Tu tarea:
Responde a partir del fragmento sobre la eucaristía:
(a) ¿Qué tres cosas dice que faltan al comienzo?
(b) ¿Qué ejemplos de celebración humana enumera?
(c) ¿Qué es lo único extraordinario y milagroso?

Fragmento proporcionado:

───

Falta vida, falta inspiración, falta
espontaneidad.
Ahora que no podemos celebrar podemos
redescubrir el sentido central de la celebración de la eucaristía.
¿Qué
sentido tiene celebrar?
¿Qué
se celebra?
En sentido estricto solo podemos
celebrar una realidad: la vida. Solo tiene sentido la celebración de la vida. ¿Hay otra cosa?
¿No es el vivir el regalo más grande y maravilloso de la Vida misma que
llamamos “Dios”?
Toda celebración humana – por ser simplemente humana y más allá del
cristianismo – es pura celebración de la vida.
Cumpleaños, aniversarios, logros
alcanzados, amor realizado: todo es vida celebrada.
La Eucaristía no es otra cosa. Gracias a
Dios. No tenemos que buscar algo extraordinario en ella ya que lo único extraordinario
y milagroso es la vida misma, el hecho de existir. Somos. Existimos. Vivimos.

───

Datos almacenados:
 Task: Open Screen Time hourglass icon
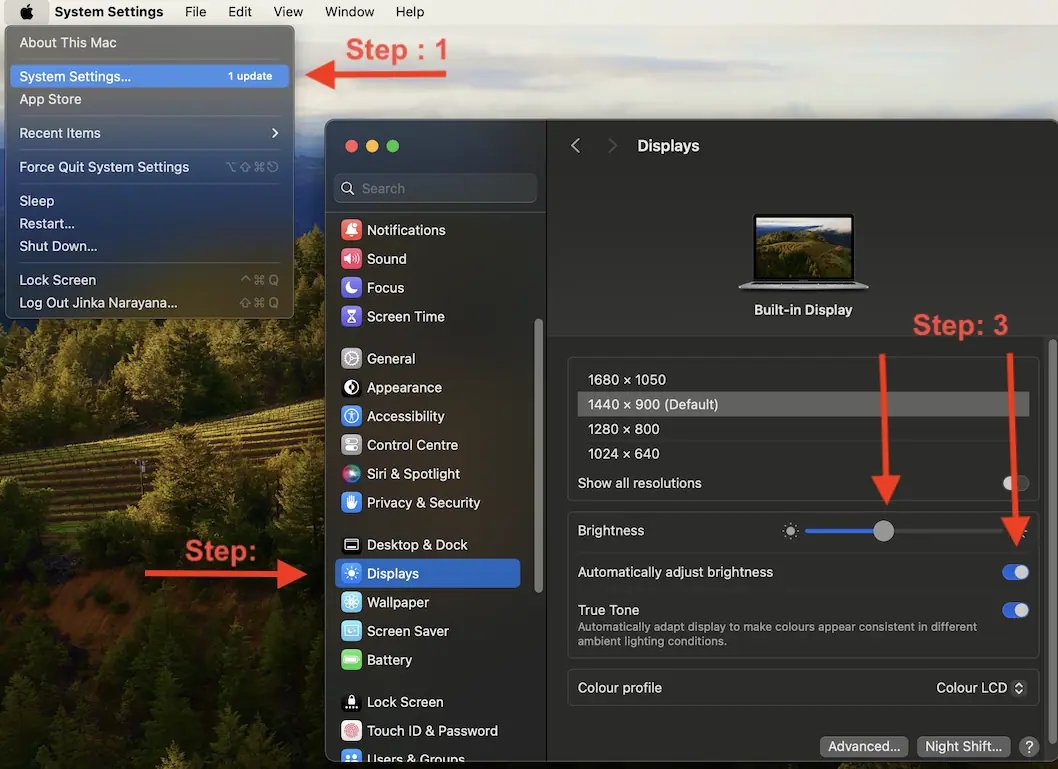pyautogui.click(x=351, y=317)
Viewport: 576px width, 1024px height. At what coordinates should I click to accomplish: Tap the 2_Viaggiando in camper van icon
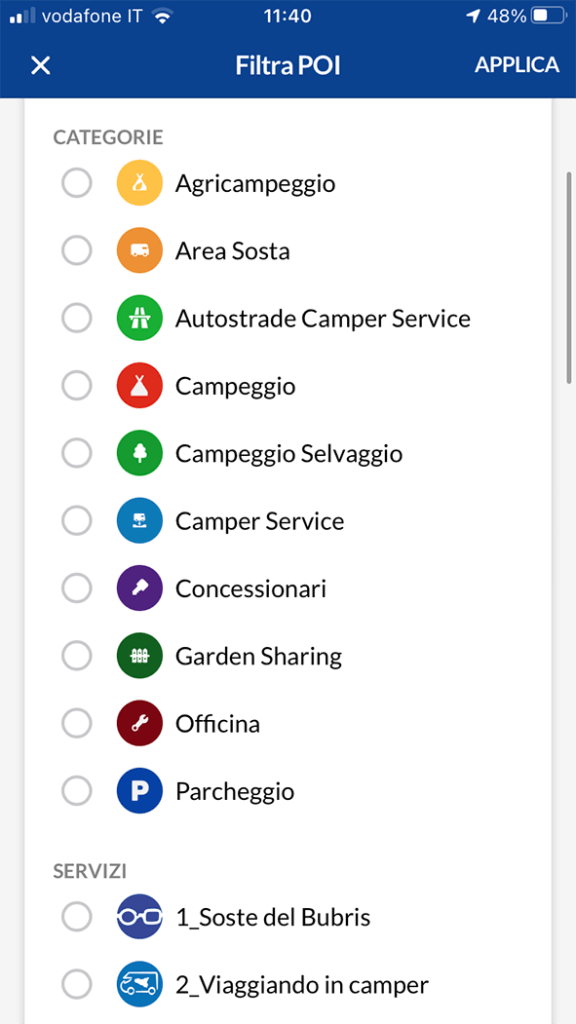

───

Respuesta al ejercicio:
(a) Vida, inspiración y espontaneidad.
(b) Cumpleaños, aniversarios, logros alcanzados y amor realizado.
(c) La vida misma, el hecho de existir.